[BEGIN Task input]

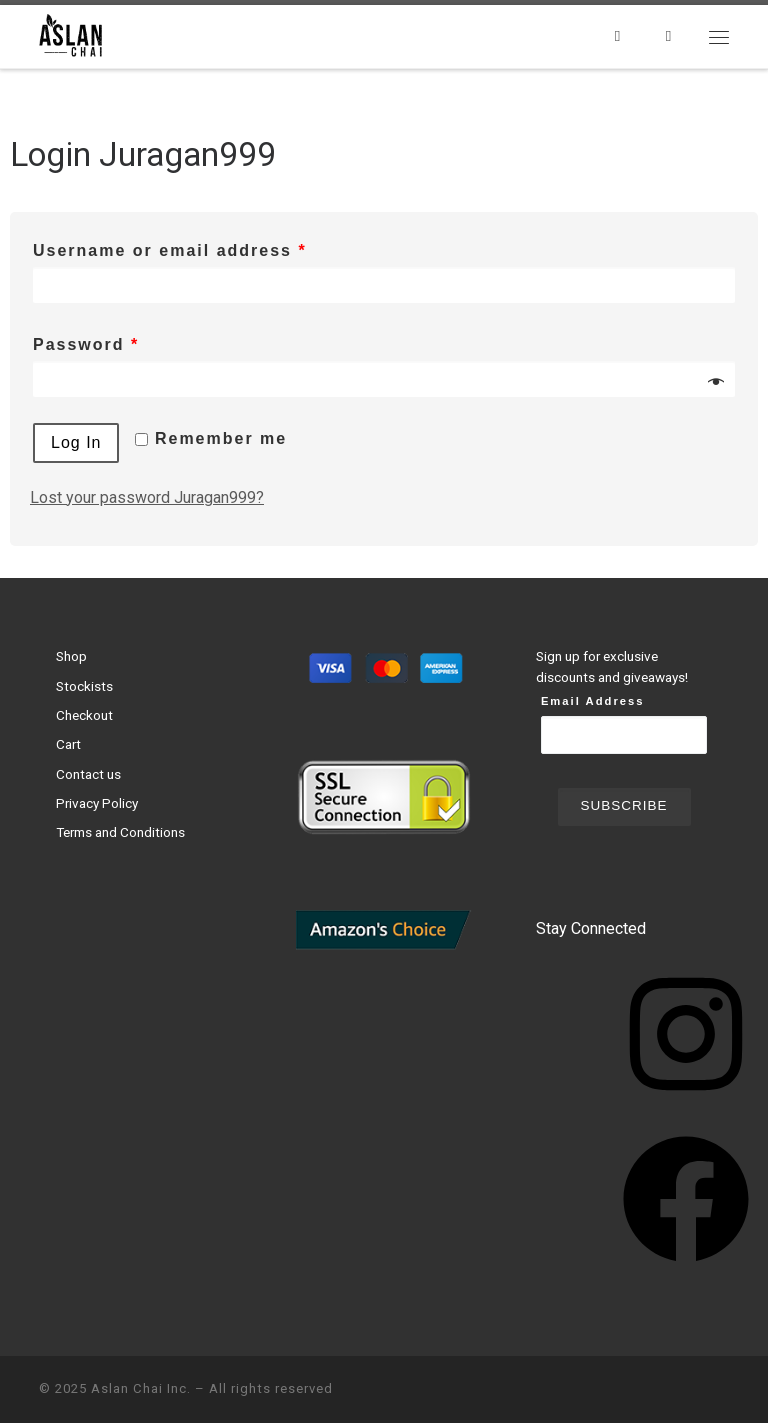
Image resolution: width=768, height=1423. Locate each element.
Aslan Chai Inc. (141, 1388)
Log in (76, 442)
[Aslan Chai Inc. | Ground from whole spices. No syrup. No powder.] (72, 34)
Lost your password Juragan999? (147, 497)
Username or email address (170, 250)
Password (86, 344)
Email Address (593, 701)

[END Task input]

* _What this task involves_: Pick out every line in the records that has the word "Aslan" in it, and copy each of those lines.

* _Solved exercise_:
Aslan Chai Inc. (141, 1388)
[Aslan Chai Inc. | Ground from whole spices. No syrup. No powder.] (72, 34)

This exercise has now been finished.